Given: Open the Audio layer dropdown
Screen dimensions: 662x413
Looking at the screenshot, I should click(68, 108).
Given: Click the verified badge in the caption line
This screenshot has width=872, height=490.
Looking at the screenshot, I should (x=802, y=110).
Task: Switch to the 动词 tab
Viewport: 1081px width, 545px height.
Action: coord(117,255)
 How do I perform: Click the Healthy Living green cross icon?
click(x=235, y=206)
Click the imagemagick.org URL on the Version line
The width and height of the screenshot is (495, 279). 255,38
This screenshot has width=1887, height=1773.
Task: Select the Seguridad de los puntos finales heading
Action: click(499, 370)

━━━━━━━━━━

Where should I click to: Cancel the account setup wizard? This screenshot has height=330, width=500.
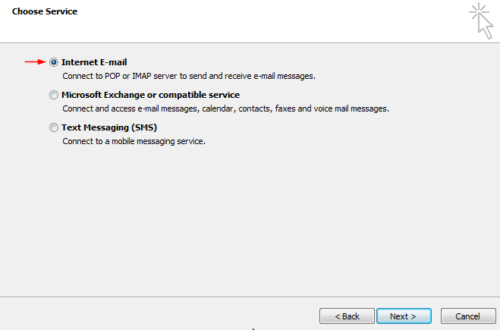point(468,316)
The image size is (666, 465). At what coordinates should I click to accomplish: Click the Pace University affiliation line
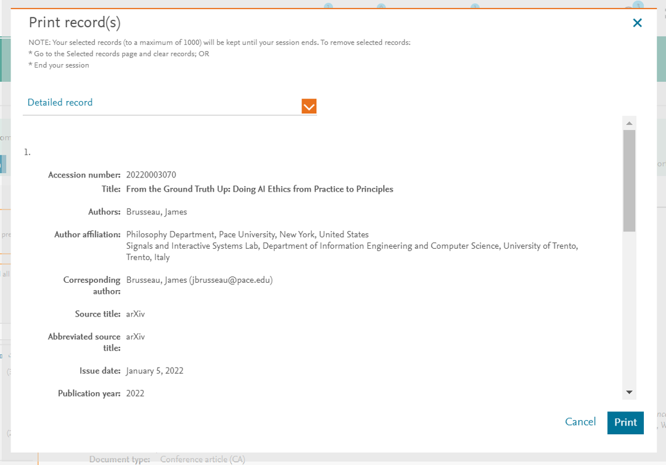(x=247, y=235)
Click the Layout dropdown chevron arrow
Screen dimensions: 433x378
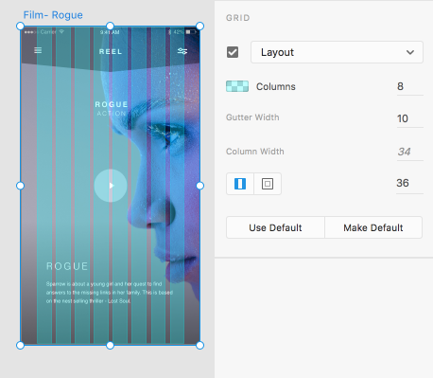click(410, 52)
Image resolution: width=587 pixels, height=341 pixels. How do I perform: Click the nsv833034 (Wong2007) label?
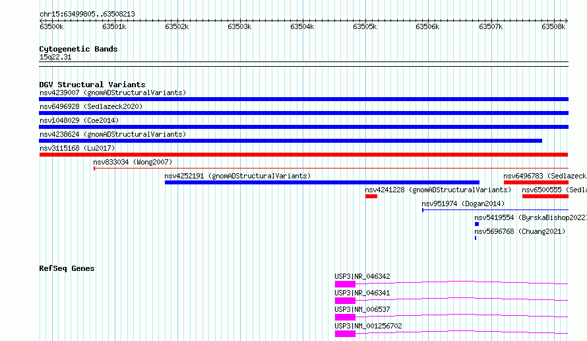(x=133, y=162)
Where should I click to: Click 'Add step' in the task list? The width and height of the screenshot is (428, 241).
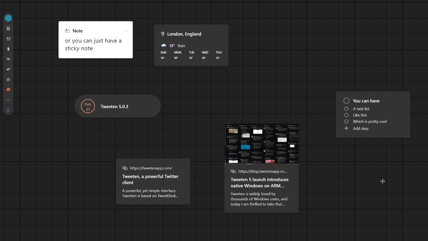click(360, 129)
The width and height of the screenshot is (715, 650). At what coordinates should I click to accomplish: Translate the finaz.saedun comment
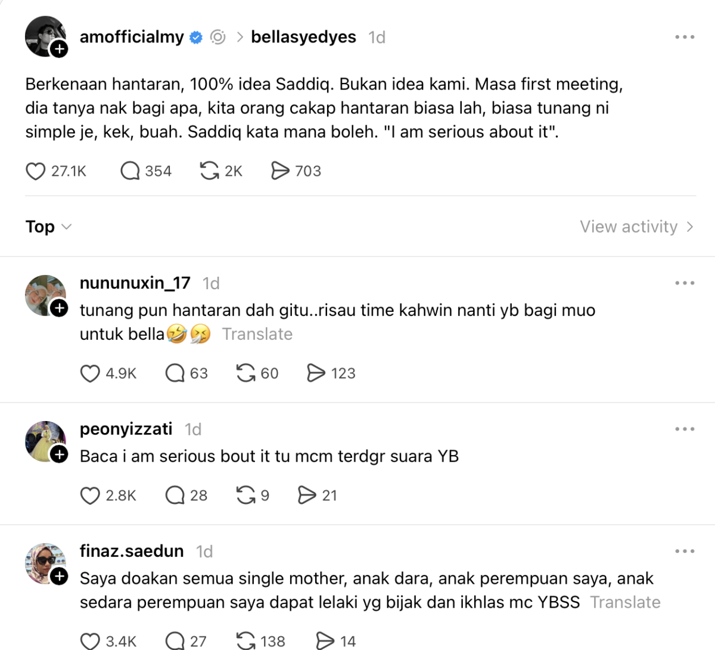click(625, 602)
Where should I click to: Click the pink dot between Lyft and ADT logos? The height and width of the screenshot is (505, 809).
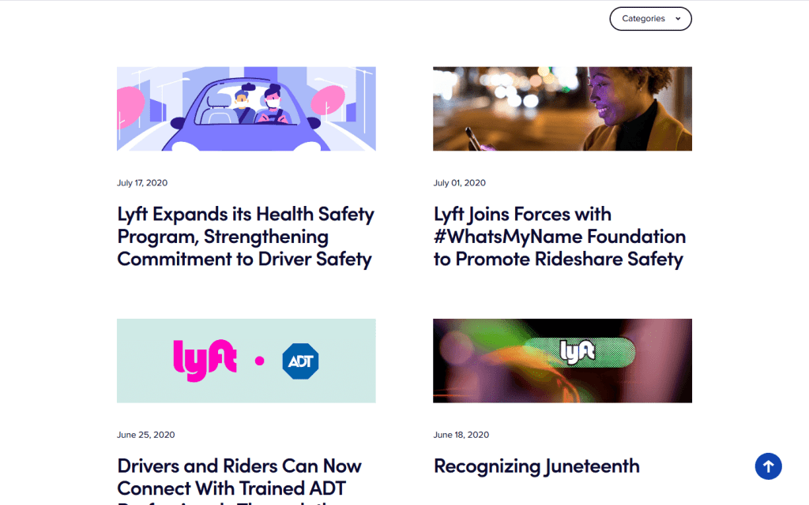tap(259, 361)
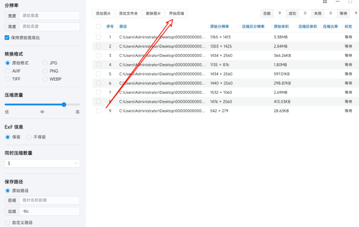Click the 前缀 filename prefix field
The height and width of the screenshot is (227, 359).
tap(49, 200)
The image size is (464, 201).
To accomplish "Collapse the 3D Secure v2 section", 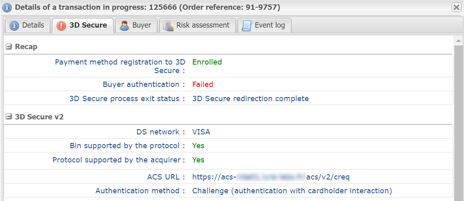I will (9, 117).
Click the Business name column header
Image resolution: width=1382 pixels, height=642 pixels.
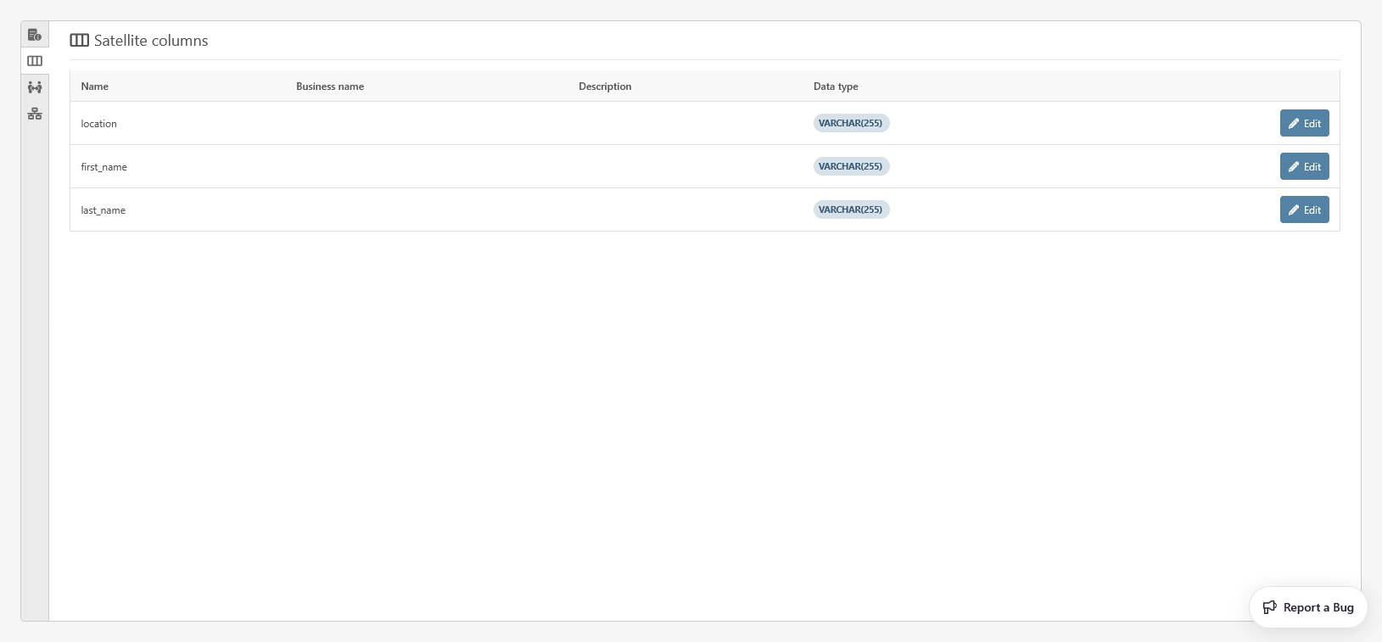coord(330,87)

━━━━━━━━━━

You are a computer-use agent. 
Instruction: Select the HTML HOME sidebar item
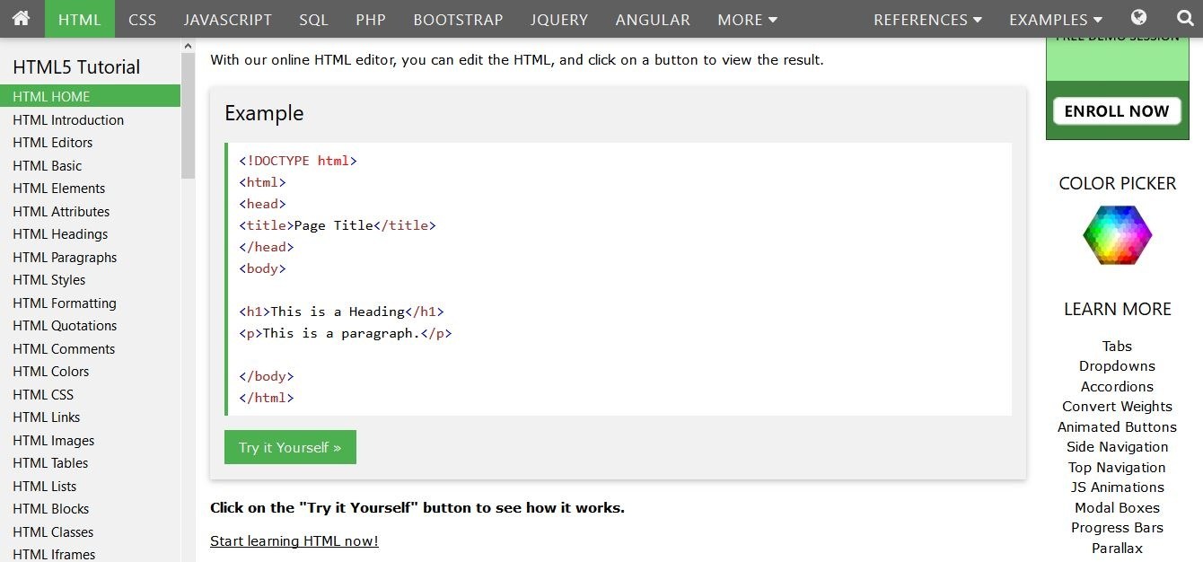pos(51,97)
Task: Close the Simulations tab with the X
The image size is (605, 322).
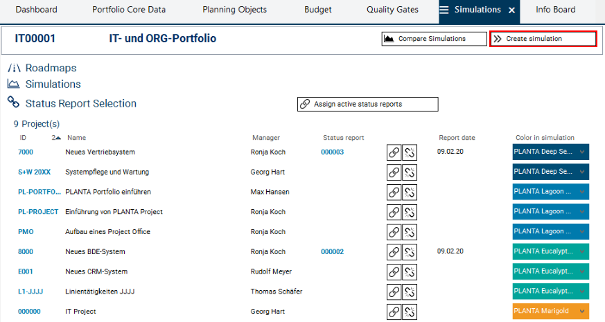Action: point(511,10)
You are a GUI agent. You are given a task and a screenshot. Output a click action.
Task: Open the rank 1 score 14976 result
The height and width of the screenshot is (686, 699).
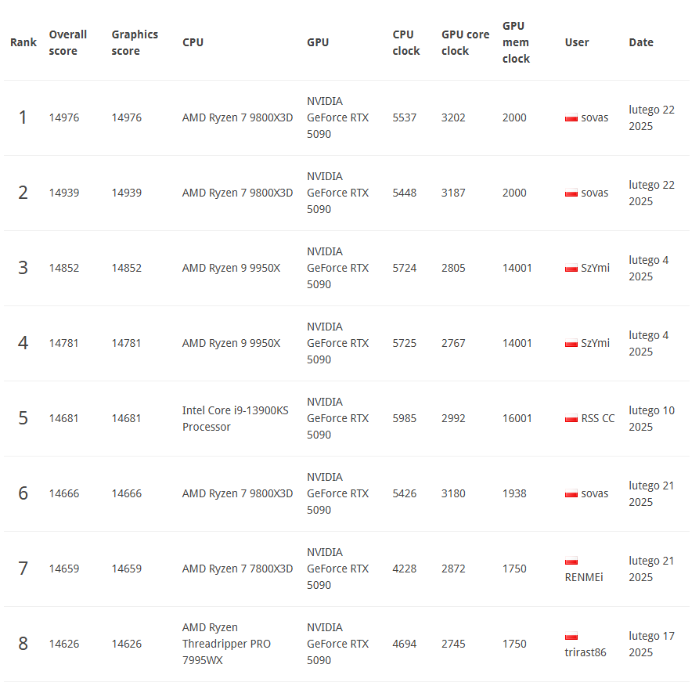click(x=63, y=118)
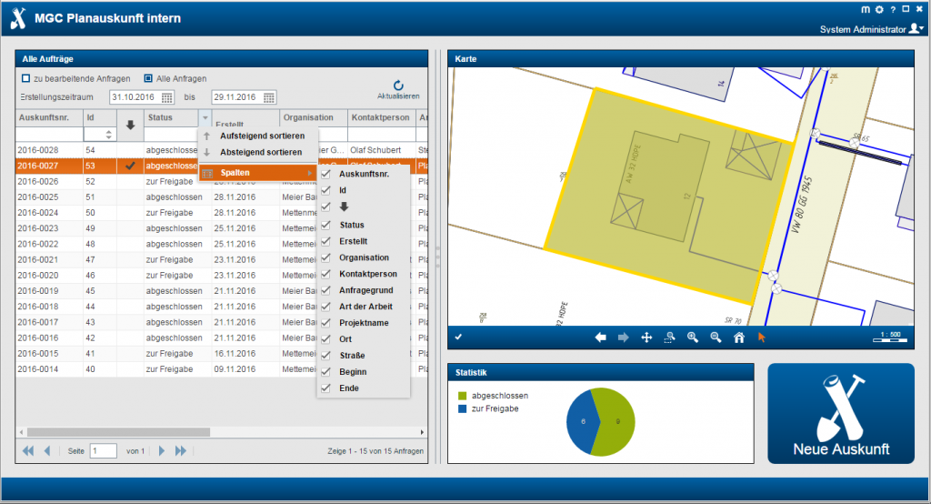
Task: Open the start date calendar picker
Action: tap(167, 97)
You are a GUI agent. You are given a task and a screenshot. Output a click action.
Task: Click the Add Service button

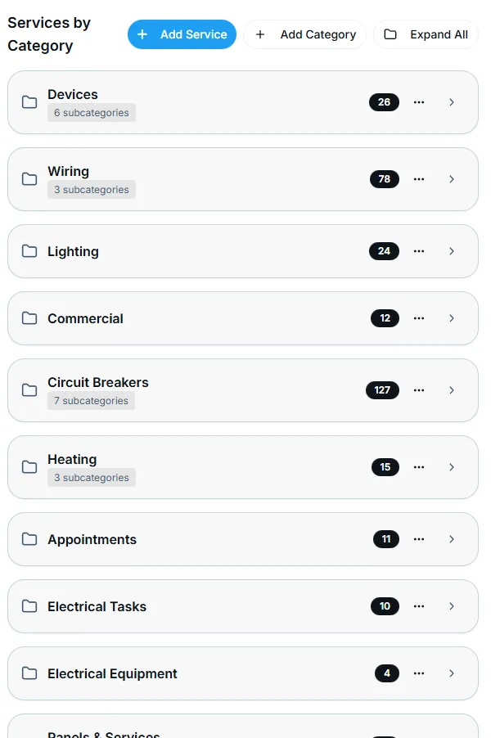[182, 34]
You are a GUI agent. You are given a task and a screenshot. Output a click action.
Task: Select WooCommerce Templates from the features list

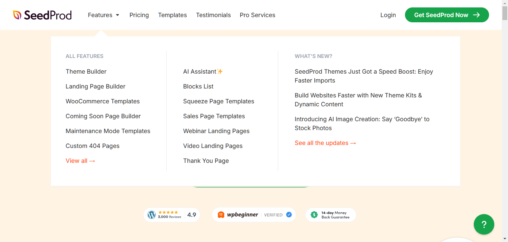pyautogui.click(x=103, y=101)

━━━━━━━━━━

Every line above that includes the word "dropdown" should be listed.

Answer for the task:
Given: Open the Audio layer dropdown
Click the Layout dropdown chevron arrow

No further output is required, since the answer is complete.